In the process of writing my book and researching over 1000 ordinary people who achieve outrageous success, I got a clear picture of the attitudes and philosophies that govern high performance.
Everyday when I sit down to blog here, I often think about what’s going on in my own life — my struggles and fears and the issues that seem to be overwhelming at the time.
And then I write to myself. I’m attempting to solve my own problem by sharing the conversation publicly.
At the same time, we’ve put together motivational videos. Ones I would enjoy watching when I need a bit of inspiration.
We have posters to print out and put on the wall. There are workbooks, free monthly calendars, and notepads of awesomeness. There is even a super secret, awesome line of FCK.YOU t-shirts to help you remember your job is to be a badass.
Last year I committed to shooting 10 TV-quality episodes on YouTube. After a little more than 1 million views, I decided to pull the plug. I didn’t feel like I had the right formula to share with you the experience I’ve been imagining for some time now.
Something raw, but professional. Candid, but timely insights.

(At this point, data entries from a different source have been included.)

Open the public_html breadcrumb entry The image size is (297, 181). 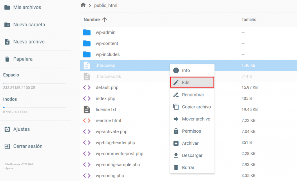coord(106,5)
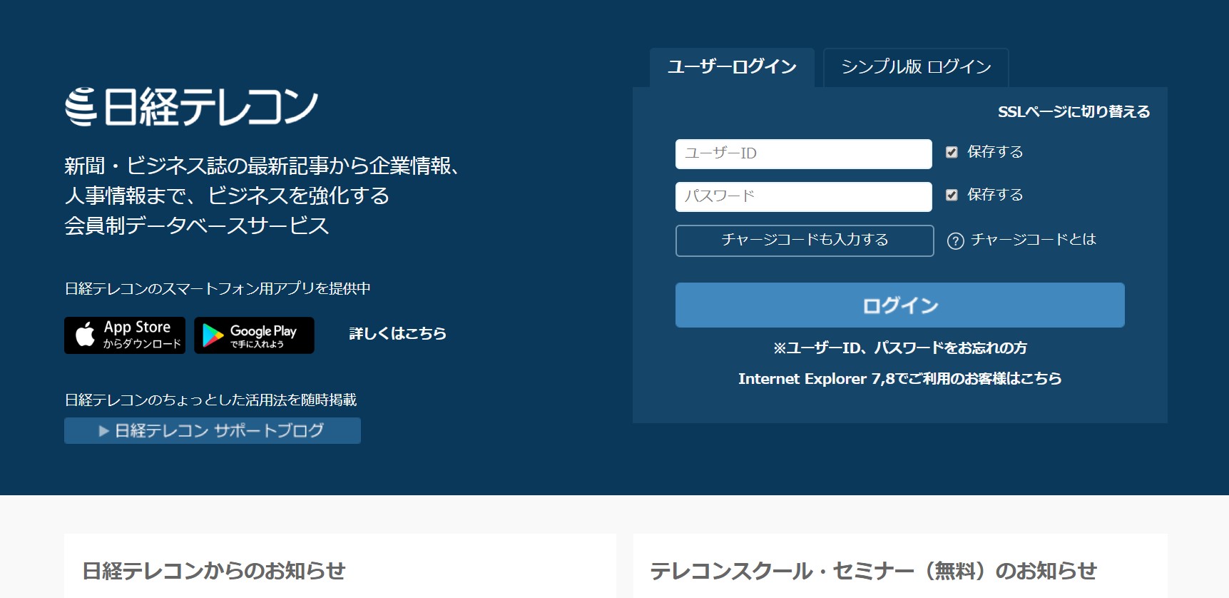Click the チャージコードとは question mark icon

pyautogui.click(x=955, y=241)
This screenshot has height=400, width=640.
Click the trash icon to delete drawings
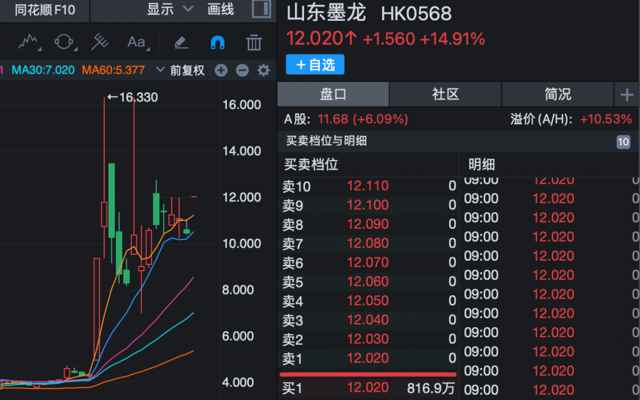click(254, 42)
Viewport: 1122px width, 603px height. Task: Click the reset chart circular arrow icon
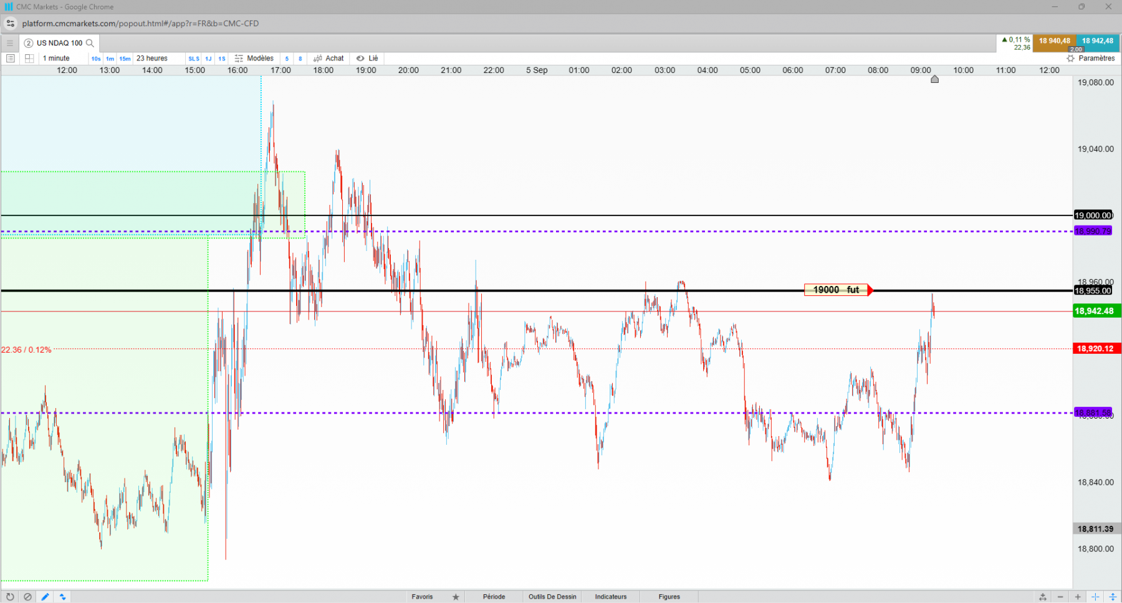pos(10,597)
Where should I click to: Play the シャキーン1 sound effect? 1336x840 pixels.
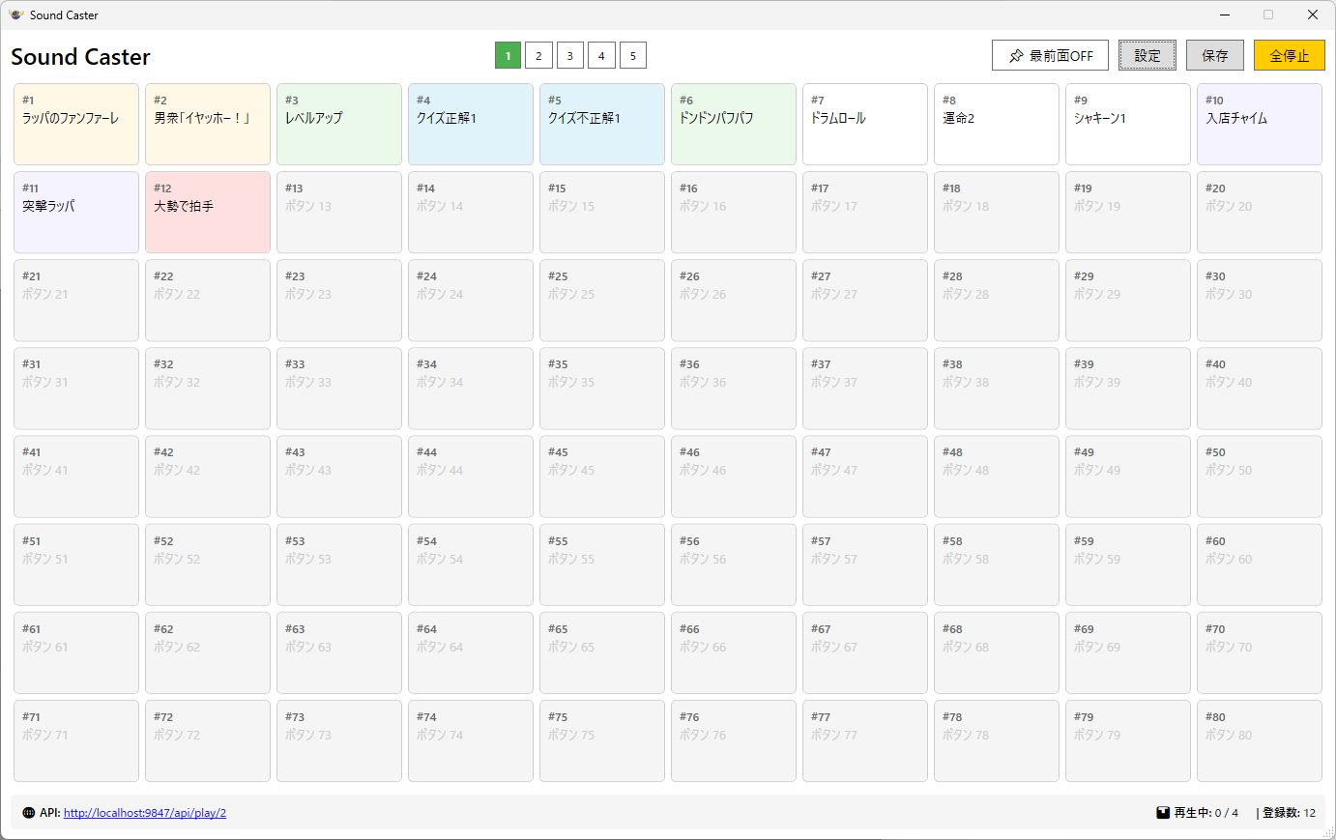coord(1127,124)
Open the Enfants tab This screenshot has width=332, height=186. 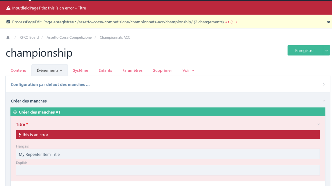(x=105, y=70)
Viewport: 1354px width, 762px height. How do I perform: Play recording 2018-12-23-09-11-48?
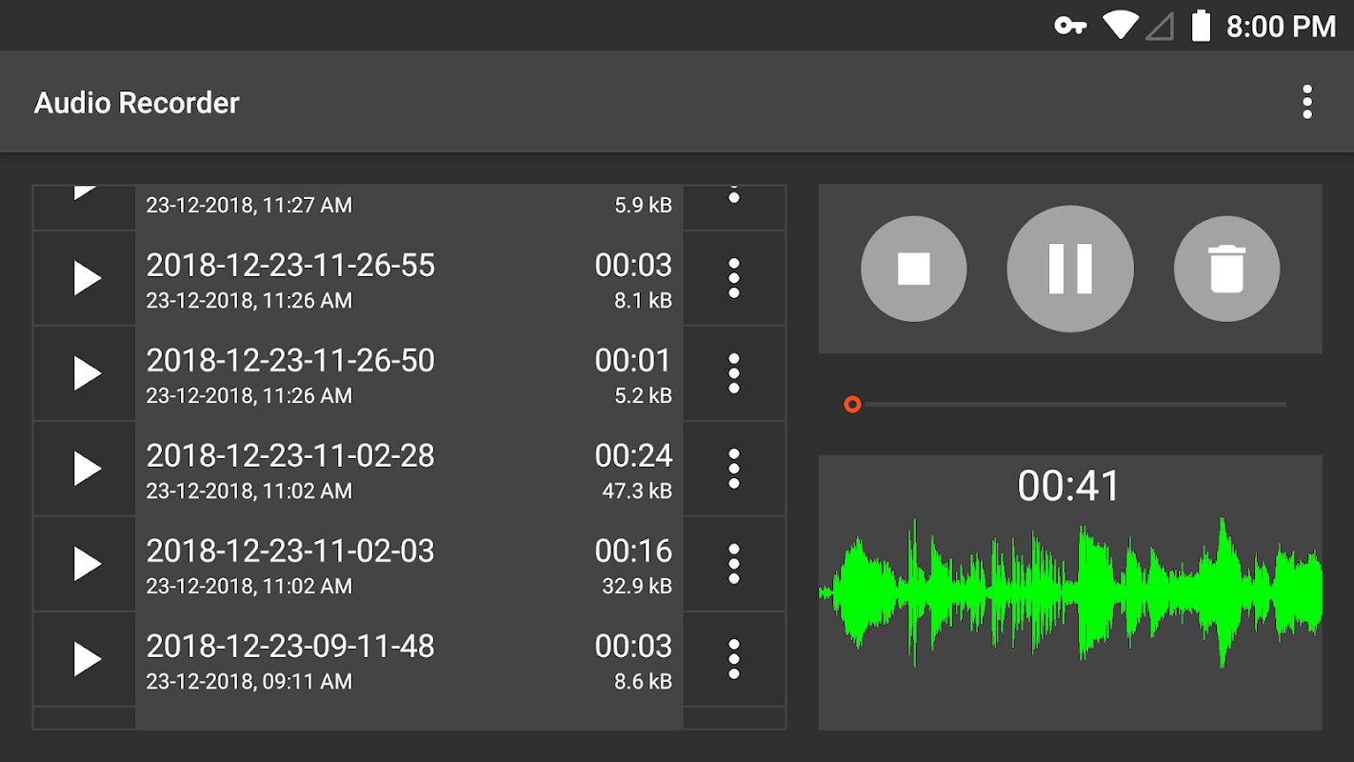[86, 659]
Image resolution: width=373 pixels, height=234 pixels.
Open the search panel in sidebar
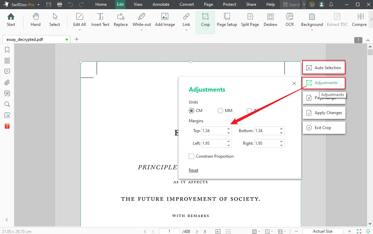[7, 104]
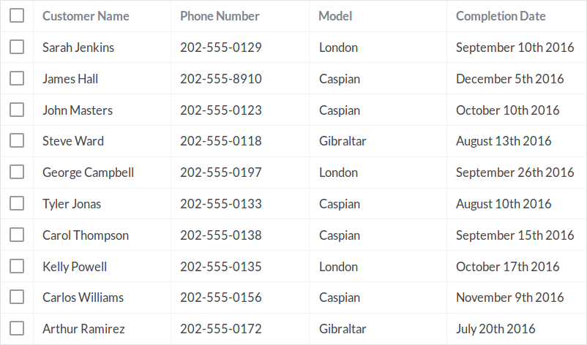Check the Tyler Jonas checkbox
Image resolution: width=587 pixels, height=345 pixels.
click(17, 204)
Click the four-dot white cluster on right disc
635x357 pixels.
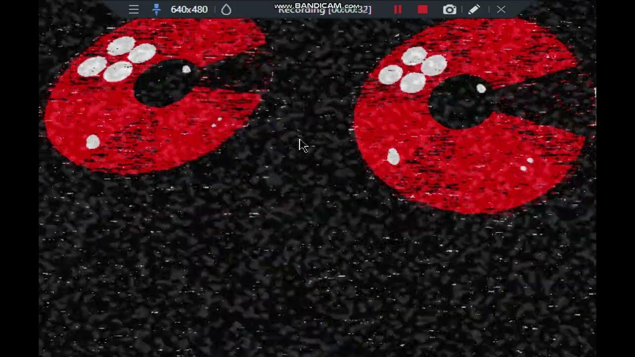pos(413,70)
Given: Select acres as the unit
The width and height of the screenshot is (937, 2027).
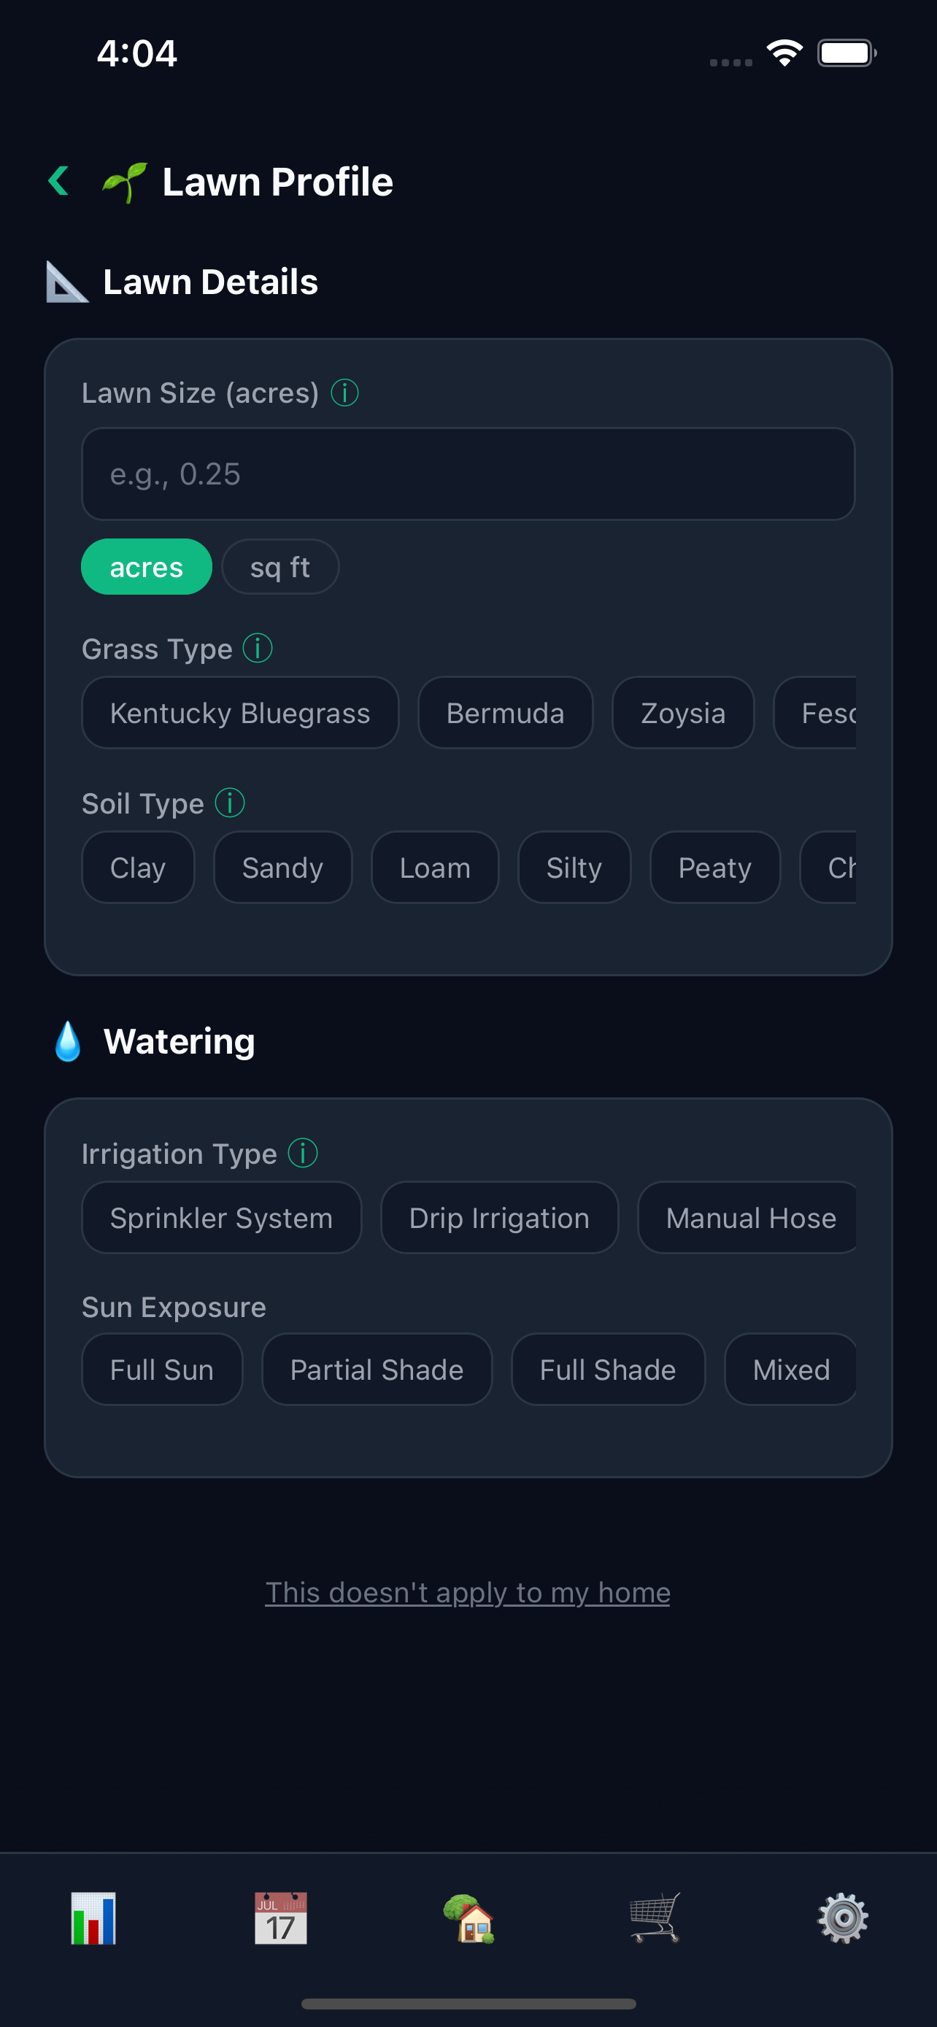Looking at the screenshot, I should (146, 567).
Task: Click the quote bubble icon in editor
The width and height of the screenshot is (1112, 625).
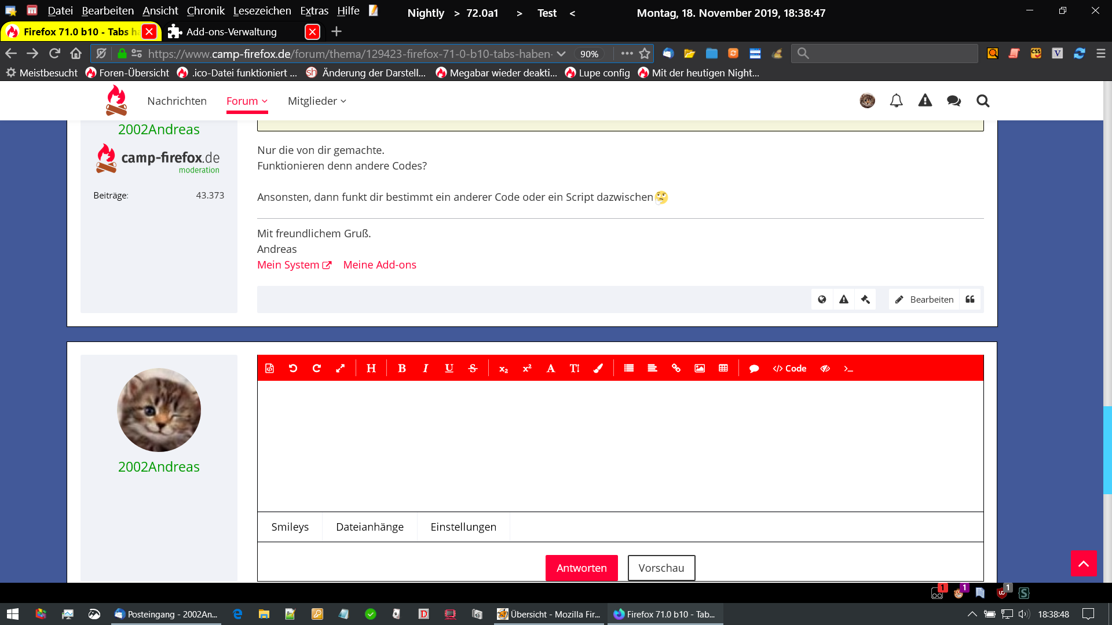Action: (754, 369)
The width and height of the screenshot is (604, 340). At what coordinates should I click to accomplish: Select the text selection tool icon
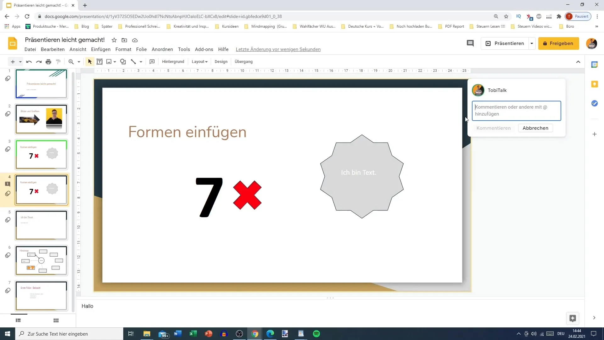coord(99,61)
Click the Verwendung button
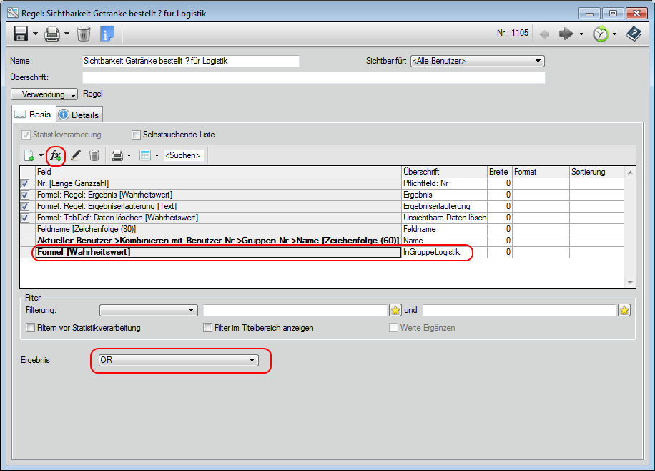This screenshot has width=655, height=471. pyautogui.click(x=44, y=94)
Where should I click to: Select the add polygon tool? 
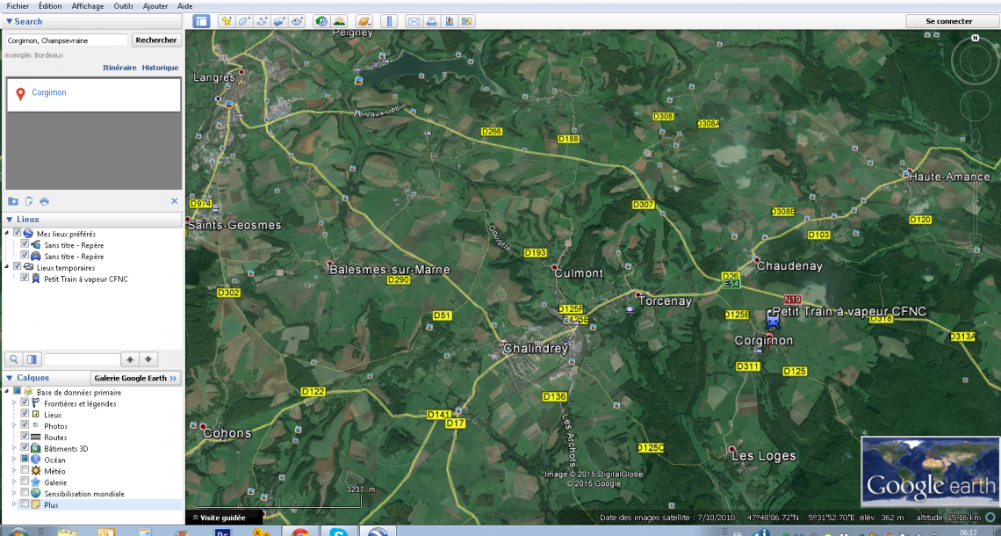click(x=243, y=21)
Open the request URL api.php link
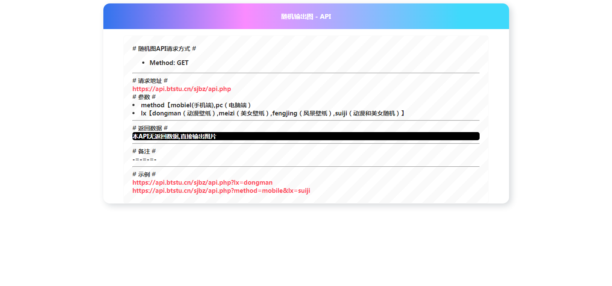This screenshot has height=286, width=612. point(182,89)
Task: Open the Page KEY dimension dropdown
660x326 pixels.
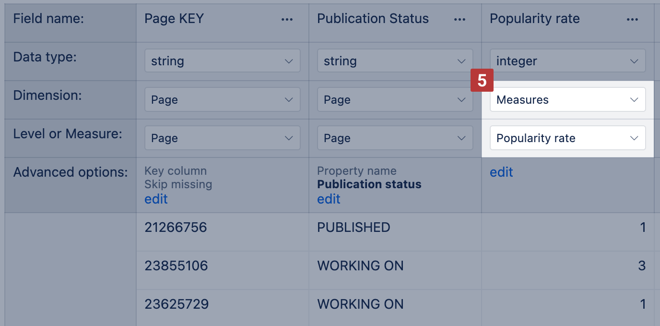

Many of the projects we work on here in The EDGY Empire never make it out to the public. We build them, review them, and decide to release them only if they meet our standard for awesomeness.
We’ve spent the past 10 months crafting a podcast called Ordinary Heroes.
We almost pulled the plug (multiple times) because it wasn’t awesome enough.
We interviewed over 30 people living what looked like ordinary lives — but when we dug deep, we saw the hidden heroism embedded within.
See, when we talk about heroes, we think of Batman, or Superman, or people like Odysseus or the 300 Spartans.
We imagine “heroes” as these superhumans on an epic, world-saving quest.
The stories of these heroes we tell ourselves (and each other) always follow a similar theme: the hero leaves, goes through some sort of initiation ritual, and then returns triumphantly.
But heroism is often a simple journey to save ourselves. In reality, the story is rarely over. There’s almost never a return, a final ending.
In reality, we’re constantly having to save ourselves from the pit of hurt, pain, and despair we face day in and day out.
Which is a challenge — how do we tell stories that don’t have endings?
These were the stories I chronicled in EDGY Conversations. These are the stories we’re telling on our new podcast.
It’s a mix of heroic stories — and inspiration for you to write your own story of epic heroism.
Even if that looks like just getting out of bed in the morning.